ところが新聞等でも既報のとおり、この中退共への移換限度額について撤廃
されることが今回の年金改正案に盛り込まれています(第36条。確定給付企業
年金法の改正関連)。実施時期は来年の4月1日とされています。
適格退職年金を採用している企業の実に8割近くが従業員数100名未満の中
小企業であると言われています。

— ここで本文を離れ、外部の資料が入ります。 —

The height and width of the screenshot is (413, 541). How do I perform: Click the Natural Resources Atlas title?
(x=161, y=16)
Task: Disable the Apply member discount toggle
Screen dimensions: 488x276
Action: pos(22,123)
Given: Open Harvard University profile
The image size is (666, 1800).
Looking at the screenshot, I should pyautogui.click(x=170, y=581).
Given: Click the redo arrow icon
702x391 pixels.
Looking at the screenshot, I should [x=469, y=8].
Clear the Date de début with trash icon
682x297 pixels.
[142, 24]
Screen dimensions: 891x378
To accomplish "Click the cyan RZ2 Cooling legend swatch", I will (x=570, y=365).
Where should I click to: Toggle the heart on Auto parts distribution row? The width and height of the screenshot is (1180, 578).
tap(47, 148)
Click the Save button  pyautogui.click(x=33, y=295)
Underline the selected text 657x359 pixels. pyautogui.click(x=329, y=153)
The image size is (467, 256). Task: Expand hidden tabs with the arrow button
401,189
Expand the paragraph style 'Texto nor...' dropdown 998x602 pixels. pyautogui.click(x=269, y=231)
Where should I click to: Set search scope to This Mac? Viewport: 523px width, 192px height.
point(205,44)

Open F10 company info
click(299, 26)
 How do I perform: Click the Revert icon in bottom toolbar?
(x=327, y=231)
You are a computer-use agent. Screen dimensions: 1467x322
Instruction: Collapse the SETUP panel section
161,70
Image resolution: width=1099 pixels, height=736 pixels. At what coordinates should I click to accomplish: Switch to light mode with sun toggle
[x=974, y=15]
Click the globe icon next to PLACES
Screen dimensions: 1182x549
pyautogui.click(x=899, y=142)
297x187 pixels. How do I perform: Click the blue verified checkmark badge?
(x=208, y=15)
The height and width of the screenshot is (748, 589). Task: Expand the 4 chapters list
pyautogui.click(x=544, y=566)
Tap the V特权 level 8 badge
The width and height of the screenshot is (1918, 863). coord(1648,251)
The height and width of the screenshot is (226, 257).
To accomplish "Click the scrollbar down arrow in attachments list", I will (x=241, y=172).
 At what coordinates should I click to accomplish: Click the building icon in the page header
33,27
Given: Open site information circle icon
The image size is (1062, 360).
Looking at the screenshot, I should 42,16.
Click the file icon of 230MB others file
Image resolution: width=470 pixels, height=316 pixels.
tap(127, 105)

こうした企業にとってはしっかりとした企業
年金制度を確定給付企業年金を用いて運営していくことが困難である場合も多
く、中退共はその受け皿として機能することが期待されているわけです。
中退共は(1)掛金は全額損金である、(2)拠出後の運用責任を事業主は
負わない、(3)制度がシンプルで退職金規程に組み入れやすい、といった特
徴があり、中小企業の退職給付制度の一部分として活用するには非常に魅力的
な制度です。
しかし、今回の移換限度額の撤廃がいたずらに中退共への移行に拍車をかけ
ることにならないようDCプランナーは配慮する必要があります。なぜなら一
方で、中退共は(1)自己都合退職について給付額をカットすることができな
い、(2)どんな理由があっても事業主に資産が返還されない、(3)事業資
金として流用することができない、(4)短期在職者については退職金がない、
あるいは低いなど不利になる、などの特徴もあり、中小企業の事業主や従業員
のニーズを満足しない部分もあるからです。
とはいえ今回の制度改正により、中退共は中小企業にとって適格退職年金の
魅力的な受け皿として浮上してきそうです。もちろん、適格退職年金の制度移
行が加速する効果も期待できます。移換限度額の撤廃により「過去分につい
ては全額中退共移換」「将来分については他制度と併用しながら適切な掛金水
準を設定」といった制度再構築も考えられます。コンサルティング等を行うD
Cプランナーにとっては、今回の改正案が成立すれば制度再構築の選択が増え
ることになり、腕の見せ所といえるでしょう。